Boris Kachka talks to the Awl about the ouroboric (and very insidery) process of writing and selling a book about the publishing house Farrar, Straus and Giroux.
Speaking at the Edinburgh International Book Festival, Salman Rushdie argued that we currently live in an age of “offendedness”: “Classically, we have defined ourselves by the things we love. By the place which is our home, by our family, by our friends. But in this age we’re asked to define ourselves by hate. That what defines you is what pisses you off. And if nothing pisses you off, who are you?”
The New York Times profiles internet contrarian and Bookforum contributor Evgeny Morozov, who, after publishing several books and becoming a “public, public intellectual” by his mid-twenties, decided to go back to school to get a PhD in the history of science.
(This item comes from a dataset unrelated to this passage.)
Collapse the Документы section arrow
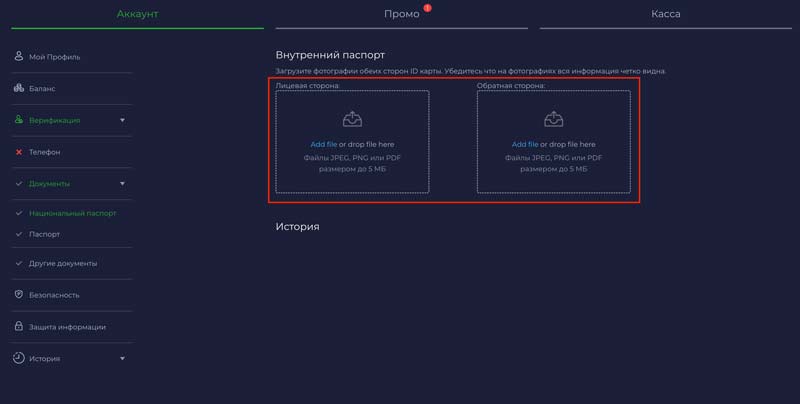 pos(122,184)
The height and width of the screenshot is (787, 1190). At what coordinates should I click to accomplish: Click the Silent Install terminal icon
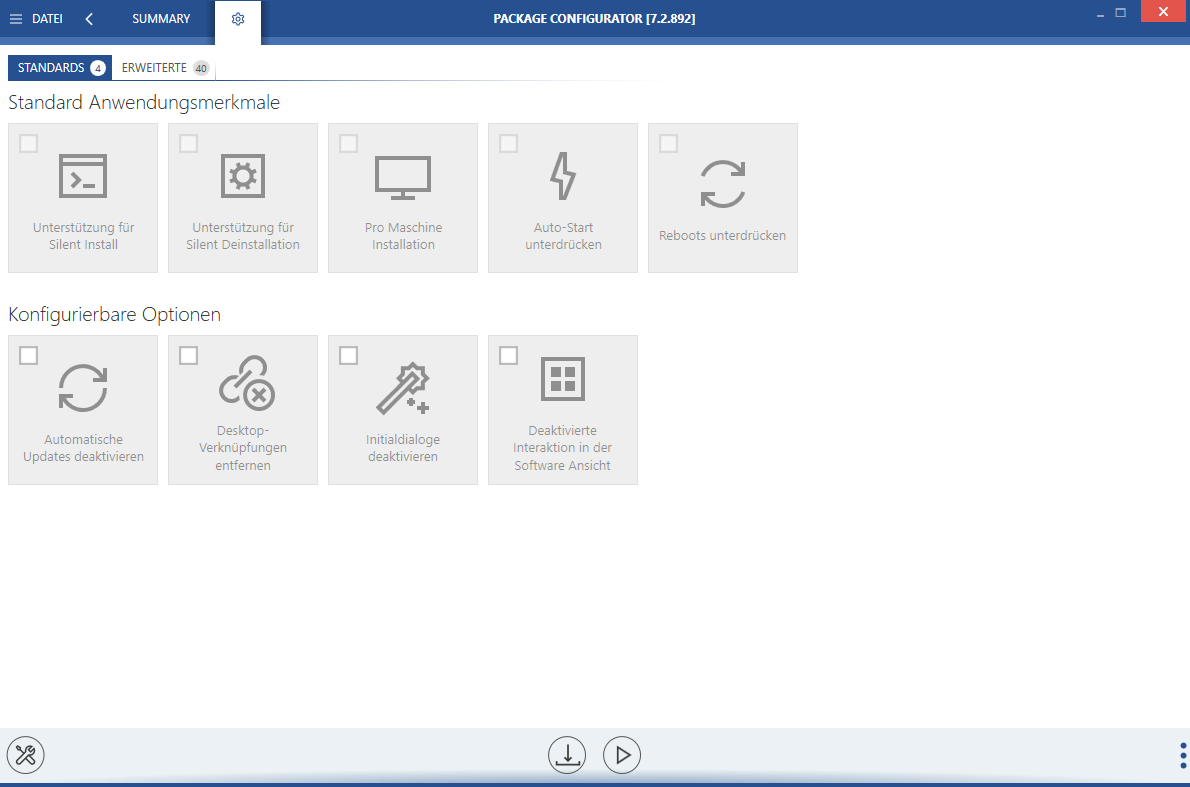coord(83,176)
To learn more about the follies of what Morozov calls technological solutionism, read his review of a recent book by San Francisco mayor Gavin Newsom.
Bookforum editor Chris Lehmann argues that anybody hoping that Jeff Bezos’s recent purchase of the Washington Post might bode well for the paper’s now-defunct “Book World” section can stop holding their breath: “Consider the company’s rather abusive relationship with its signature product, the book. Bezos launched Amazon in 1995 because he was looking for something that could be quickly shipped via Internet orders and would not perish in transit. It is only because books come in reassuringly uniform rectangular shapes and sizes, in other words, that the Post is now in the possession of a book retailer, as opposed to a cheese kingpin or a baron of Frisbees.”
We’re not sure why Charmin decided to put a Kafka book in a toilet paper commercial featuring animated bears, but it certainly has led to a fun comments thread.
The Daily News has tracked down a pair of Eugene O’Neill’s undies. They’re shrink-wrapped and on sale at an antiquarian bookstore in Salisbury, Connecticut for $1,750.